Friday, June 29, 2007

RoHS means wider acceptance of PLM products

Recently we started a series on RoHS (Restriction of Hazardous Substances) and its effects on producty designers in CADCAMNet (available to subscribers only or for a free month trial when you click ’subscribe’) .

It is our perception that these stringent restrictions, which, while starting in the EU have already proliferated across South Korea, China, and will eventually come into effect in the US, will demand yet more of the manufacturers than the burden they already have for making safe products. But what it also brings is a position of strength for the PLM vendors. All of the major vendors have modules and applications that support RoHS activities, and for once, they all make sense to the product development process.

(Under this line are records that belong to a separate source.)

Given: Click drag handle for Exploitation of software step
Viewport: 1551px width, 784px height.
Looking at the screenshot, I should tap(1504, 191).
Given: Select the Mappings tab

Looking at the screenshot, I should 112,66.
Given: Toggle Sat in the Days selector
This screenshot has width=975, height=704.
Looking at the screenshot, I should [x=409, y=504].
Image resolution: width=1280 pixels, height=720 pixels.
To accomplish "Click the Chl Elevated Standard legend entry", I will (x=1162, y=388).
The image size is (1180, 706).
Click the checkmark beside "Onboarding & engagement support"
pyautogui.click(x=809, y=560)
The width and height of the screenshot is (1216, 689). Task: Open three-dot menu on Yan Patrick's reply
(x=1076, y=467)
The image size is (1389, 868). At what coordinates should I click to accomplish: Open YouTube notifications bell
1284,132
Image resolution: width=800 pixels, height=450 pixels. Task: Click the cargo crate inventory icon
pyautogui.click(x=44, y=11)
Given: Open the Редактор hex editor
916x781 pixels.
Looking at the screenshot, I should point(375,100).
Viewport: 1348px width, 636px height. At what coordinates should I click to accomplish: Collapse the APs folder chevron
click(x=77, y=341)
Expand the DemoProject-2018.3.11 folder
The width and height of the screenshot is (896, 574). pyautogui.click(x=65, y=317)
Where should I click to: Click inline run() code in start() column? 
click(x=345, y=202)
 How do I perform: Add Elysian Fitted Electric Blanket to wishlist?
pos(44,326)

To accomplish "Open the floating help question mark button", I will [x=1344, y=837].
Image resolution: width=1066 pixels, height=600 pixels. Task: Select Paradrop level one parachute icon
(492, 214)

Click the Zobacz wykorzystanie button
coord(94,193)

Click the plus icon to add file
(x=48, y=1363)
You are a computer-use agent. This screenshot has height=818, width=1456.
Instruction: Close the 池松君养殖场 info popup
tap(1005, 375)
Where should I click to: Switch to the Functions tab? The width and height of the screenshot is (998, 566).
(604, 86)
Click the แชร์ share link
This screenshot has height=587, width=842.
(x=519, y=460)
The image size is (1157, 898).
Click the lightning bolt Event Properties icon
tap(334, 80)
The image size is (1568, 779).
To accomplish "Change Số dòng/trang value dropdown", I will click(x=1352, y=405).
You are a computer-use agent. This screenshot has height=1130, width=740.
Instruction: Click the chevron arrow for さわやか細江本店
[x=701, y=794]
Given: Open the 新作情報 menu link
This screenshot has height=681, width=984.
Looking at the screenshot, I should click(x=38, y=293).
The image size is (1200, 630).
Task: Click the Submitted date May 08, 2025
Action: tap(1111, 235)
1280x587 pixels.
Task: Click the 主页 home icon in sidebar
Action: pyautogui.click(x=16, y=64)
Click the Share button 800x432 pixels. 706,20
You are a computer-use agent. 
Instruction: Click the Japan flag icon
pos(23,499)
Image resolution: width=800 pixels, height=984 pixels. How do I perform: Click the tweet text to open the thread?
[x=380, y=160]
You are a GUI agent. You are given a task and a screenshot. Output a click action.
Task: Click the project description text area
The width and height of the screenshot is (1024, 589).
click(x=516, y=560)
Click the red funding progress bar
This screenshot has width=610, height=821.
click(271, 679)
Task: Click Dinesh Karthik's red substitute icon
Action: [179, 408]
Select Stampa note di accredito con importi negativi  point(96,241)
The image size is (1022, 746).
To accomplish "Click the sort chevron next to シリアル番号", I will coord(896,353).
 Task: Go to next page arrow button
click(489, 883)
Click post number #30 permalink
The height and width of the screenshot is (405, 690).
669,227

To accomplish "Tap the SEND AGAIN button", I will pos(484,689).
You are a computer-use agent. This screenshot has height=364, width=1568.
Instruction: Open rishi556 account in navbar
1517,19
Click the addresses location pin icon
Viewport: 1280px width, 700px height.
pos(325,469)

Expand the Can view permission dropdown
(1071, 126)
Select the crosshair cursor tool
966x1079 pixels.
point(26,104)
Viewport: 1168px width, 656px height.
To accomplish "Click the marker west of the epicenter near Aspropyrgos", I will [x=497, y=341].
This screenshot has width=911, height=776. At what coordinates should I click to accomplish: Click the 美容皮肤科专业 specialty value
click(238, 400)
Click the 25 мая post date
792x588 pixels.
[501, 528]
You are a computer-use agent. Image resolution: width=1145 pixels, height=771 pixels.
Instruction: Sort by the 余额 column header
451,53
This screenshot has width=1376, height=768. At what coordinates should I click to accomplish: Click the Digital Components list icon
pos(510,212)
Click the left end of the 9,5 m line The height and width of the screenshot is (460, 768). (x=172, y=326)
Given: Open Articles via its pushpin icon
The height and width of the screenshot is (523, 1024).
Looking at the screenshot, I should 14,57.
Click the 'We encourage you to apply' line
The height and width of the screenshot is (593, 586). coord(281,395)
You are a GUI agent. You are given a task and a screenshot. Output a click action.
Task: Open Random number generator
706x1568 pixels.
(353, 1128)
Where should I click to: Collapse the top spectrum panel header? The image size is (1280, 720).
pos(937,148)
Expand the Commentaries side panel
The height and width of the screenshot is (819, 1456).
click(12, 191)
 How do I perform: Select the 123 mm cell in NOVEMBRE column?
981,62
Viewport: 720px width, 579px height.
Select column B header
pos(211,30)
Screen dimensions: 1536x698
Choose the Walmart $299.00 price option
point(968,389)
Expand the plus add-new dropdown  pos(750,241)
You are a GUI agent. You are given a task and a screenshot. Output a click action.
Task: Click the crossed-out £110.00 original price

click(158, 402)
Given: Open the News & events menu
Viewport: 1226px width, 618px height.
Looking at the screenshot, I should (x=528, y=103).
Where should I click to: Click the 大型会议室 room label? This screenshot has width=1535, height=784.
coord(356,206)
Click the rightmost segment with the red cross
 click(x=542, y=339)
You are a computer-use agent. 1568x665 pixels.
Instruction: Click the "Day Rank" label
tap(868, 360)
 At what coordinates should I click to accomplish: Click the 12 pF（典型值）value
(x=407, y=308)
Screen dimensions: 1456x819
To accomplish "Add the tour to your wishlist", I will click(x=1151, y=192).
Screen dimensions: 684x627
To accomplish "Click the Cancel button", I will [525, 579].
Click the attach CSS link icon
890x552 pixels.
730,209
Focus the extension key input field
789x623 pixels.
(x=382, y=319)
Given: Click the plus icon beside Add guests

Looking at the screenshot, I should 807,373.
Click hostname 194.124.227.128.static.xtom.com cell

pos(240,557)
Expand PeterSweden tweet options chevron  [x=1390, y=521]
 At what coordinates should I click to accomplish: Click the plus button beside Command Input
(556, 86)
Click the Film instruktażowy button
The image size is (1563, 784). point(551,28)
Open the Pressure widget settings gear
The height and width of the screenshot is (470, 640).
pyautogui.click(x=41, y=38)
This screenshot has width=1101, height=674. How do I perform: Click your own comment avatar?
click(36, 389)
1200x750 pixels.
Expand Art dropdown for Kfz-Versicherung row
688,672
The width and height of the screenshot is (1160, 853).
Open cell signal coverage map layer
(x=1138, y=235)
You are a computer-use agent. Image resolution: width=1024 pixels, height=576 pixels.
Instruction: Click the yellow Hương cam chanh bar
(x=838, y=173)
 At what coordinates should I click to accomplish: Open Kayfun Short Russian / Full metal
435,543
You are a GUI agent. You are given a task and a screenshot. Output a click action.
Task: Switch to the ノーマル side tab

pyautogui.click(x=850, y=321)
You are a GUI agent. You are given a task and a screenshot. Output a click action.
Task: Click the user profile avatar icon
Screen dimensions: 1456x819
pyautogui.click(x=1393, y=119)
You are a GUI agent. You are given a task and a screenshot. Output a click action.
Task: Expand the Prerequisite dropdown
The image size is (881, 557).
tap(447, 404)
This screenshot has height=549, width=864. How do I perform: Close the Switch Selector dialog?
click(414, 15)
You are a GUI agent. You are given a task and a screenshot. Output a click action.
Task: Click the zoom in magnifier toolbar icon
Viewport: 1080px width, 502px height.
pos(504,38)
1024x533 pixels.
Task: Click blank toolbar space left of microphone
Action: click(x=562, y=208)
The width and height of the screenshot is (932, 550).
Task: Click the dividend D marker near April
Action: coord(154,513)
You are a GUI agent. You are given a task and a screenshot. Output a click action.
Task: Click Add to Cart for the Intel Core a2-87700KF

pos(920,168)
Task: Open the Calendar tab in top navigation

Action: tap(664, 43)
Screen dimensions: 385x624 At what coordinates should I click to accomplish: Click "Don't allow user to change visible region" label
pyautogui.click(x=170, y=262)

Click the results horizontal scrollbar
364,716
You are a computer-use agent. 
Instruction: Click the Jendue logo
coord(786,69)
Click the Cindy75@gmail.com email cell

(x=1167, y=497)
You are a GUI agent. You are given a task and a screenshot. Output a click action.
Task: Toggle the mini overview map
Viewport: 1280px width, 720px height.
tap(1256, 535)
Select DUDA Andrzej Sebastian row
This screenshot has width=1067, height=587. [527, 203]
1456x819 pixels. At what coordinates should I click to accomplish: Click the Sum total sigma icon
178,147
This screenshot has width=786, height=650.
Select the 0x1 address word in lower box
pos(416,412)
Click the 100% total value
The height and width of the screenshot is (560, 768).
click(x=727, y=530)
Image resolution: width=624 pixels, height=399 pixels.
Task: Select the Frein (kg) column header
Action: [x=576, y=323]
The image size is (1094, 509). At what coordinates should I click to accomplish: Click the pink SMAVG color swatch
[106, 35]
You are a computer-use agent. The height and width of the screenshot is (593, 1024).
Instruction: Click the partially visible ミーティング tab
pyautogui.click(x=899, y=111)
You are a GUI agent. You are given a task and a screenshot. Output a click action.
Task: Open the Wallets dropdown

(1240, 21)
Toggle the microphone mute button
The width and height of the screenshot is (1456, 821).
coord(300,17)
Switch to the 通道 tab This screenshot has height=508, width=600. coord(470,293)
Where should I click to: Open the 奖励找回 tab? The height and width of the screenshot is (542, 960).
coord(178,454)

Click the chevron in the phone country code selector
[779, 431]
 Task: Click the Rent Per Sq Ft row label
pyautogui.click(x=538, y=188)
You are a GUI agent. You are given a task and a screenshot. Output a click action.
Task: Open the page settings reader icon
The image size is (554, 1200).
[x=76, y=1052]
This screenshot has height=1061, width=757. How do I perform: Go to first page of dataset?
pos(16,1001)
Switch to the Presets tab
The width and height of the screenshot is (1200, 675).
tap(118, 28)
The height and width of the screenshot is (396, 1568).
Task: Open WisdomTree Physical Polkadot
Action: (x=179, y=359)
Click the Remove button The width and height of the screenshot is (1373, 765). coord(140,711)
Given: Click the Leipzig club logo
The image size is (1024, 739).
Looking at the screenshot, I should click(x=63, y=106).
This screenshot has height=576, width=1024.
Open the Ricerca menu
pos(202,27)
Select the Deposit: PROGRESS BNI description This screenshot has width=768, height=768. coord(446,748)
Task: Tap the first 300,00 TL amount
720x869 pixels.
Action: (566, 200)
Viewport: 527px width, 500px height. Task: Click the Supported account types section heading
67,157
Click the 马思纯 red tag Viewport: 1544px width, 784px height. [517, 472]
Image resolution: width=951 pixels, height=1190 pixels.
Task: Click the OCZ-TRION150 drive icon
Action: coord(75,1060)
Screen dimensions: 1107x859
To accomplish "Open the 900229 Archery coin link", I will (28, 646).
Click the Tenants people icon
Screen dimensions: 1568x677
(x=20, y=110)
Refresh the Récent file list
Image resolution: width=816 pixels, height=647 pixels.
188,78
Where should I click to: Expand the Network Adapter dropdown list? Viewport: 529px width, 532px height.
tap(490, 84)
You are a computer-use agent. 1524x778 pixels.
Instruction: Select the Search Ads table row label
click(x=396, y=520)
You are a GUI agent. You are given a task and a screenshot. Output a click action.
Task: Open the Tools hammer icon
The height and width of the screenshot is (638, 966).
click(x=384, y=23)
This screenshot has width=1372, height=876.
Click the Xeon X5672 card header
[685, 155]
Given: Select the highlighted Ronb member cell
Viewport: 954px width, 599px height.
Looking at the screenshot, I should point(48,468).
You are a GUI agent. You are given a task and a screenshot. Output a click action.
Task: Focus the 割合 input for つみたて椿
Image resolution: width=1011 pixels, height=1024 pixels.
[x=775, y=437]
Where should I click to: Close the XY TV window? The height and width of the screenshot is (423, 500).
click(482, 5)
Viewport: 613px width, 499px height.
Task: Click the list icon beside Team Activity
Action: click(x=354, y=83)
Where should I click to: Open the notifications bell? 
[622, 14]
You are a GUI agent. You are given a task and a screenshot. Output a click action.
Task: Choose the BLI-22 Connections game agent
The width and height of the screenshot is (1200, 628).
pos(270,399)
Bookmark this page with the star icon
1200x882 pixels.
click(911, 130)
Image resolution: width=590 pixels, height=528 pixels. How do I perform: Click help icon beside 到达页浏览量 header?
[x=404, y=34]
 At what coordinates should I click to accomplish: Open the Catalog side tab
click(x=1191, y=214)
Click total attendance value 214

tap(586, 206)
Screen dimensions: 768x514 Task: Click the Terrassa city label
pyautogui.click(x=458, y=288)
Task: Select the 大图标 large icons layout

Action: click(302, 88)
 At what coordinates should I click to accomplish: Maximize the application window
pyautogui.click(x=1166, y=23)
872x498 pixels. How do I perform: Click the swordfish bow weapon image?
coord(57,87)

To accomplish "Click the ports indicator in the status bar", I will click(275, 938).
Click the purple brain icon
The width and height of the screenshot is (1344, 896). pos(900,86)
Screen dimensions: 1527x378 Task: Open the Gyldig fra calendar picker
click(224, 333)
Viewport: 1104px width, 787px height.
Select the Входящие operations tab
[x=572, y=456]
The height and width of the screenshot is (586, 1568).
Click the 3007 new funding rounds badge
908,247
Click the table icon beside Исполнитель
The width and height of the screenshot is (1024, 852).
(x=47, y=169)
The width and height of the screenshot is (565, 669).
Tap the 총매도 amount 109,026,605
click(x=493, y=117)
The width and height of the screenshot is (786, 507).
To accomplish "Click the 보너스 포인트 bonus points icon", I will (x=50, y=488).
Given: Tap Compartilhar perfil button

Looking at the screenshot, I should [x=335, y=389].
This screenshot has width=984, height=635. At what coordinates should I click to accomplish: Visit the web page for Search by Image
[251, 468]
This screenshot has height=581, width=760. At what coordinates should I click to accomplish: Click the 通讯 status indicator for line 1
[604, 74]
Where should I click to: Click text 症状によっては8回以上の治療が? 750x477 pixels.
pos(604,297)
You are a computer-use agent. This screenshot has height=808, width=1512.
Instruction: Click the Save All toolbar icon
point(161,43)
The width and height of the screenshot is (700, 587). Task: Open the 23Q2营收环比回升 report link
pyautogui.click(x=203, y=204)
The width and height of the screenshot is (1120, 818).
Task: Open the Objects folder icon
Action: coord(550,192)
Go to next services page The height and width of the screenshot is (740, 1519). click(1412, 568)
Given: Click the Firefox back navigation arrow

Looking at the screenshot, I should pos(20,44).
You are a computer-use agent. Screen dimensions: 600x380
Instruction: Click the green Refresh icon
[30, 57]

RoHS and WEEE (Waste Electrical & Electronic Equipment) requirements demand that certain documentation is created with each product to ensure compliance. This in itself is an exercise in paper-pushing, but one that is based on the Bill Of Materials (BOM). The BOM is also a central point of pretty much most PLM software products available today, so it is an ideal tool on which to build RoHS compliance tools.

Up until recently RoHS was regarded as a ‘purchasing’ problem. But indications are that the responsiblity for choosing the right materials, component parts and so on is moving upwards towards the design team. Once again, PLM tools tend towards communicating with the designers and engineers, and thus are in a perfect position to leverage their tools into this growing area. While we are already seeing major growth in PLM, Ithink the next 2 years are going to be sky-high for PLM growth, acceptance and adoption.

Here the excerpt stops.